-- Activity list --
1 – In the gardening text, where did the writer buy the hardy kiwis?
2 – Reproduce everything in the gardening text from "Figs. Again, not" down to "a protected place.".

-- Text for analysis --
——————
Figs. Again, not something I’d have said was that unusual. I grow mine in big tubs and ought to take these off because in theory they will be killed over winter, but I’m going to leave them and see what happens as the tree is in a protected place.
James mentioned Gautheria procumbens in his book. Mine has been in position several years and the berries look rather moth-eaten (or is that slug-munched). Not very appetising.
This year I planted a relative, Gautheria shallon. I see a herb that I bought and have forgotten the name and use of has decided to trespass on my poor plant. I didn’t know this herb was so invasive.
I have the horrible feeling that my hardy kiwis have been ruined by this dreadful summer. I hope not. I must get out and tidy up. These I do think of as unusual and surprisingly neglected. I am so pleased I picked these up at the RHS Hyde Hall spring plant fair. I also bought a Lonicera caerulea edulis but found I need a pollinator, and James Wong said he tasted one variety and didn’t rate it, being rather bitter. I’ll have to see what this one turns out like. I don’t absolutely need a pollinator, so I’ll perhaps wait until I’ve tasted a fruit before going out of my way to find a suitable mate.
——————
-- Data segment --
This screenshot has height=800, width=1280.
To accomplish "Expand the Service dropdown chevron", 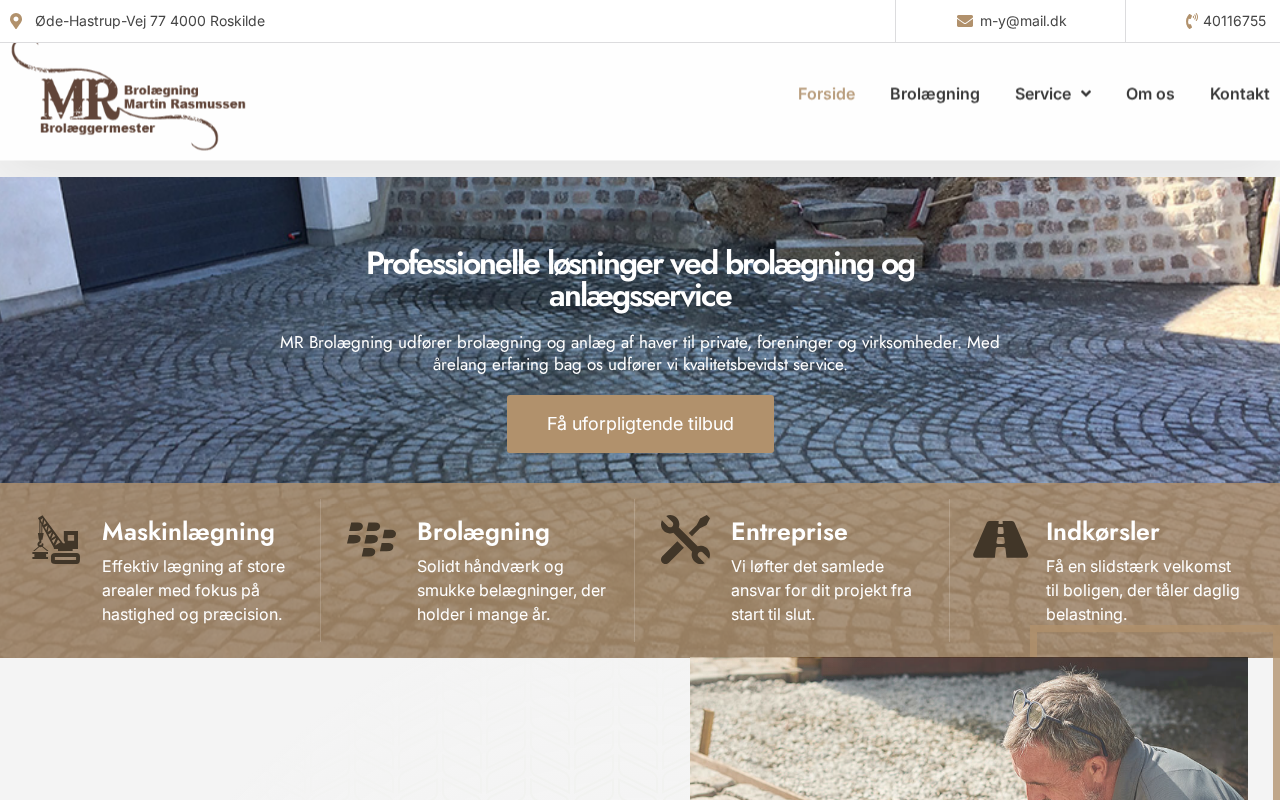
——————
-- Responses per task --
1 – At the RHS Hyde Hall spring plant fair.

2 –
Figs. Again, not something I’d have said was that unusual. I grow mine in big tubs and ought to take these off because in theory they will be killed over winter, but I’m going to leave them and see what happens as the tree is in a protected place.